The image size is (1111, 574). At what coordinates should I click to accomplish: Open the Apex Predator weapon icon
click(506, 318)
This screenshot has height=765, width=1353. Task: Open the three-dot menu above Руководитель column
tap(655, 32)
* * *
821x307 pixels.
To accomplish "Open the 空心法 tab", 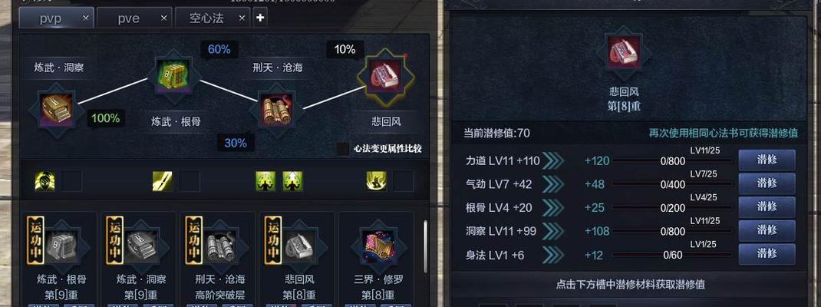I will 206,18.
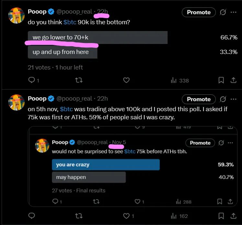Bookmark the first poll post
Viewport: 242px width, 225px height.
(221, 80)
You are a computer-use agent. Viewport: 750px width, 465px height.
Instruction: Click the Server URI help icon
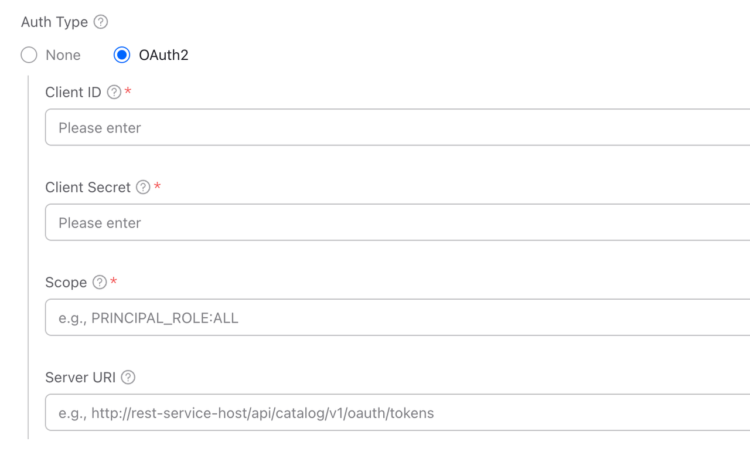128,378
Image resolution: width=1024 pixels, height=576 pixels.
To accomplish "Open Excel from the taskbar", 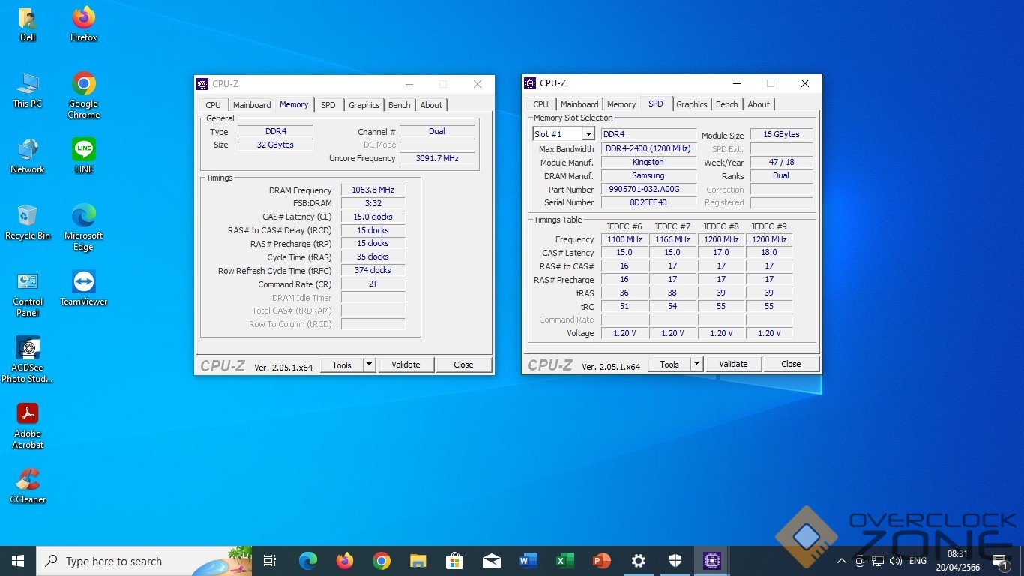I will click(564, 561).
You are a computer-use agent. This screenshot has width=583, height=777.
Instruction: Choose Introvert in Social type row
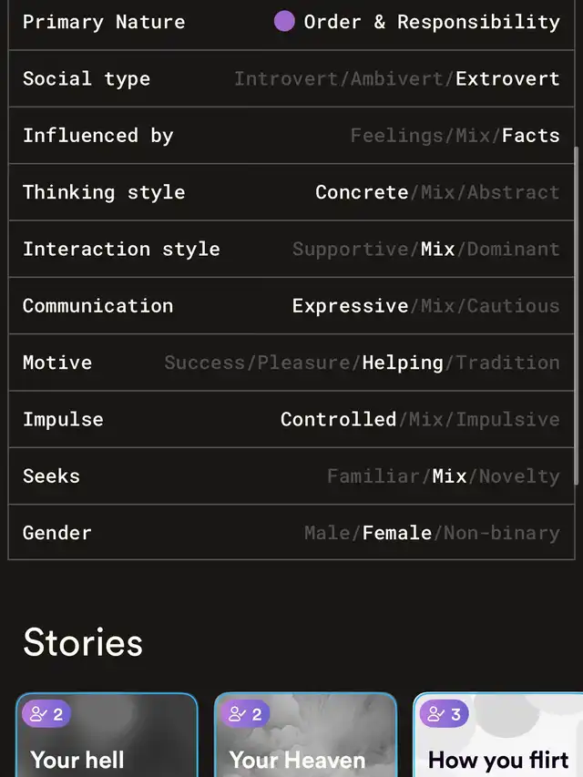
* * *
Problem: Convert the material from the line with "This screenshot has height=765, width=1353." to the line with "tap(655, 32)" into a JSON list of strings, one string per line, leaving out blank lines.

Written response:
[
  "This screenshot has height=765, width=1353. Task: Open the three-dot menu above Руководитель column",
  "tap(655, 32)"
]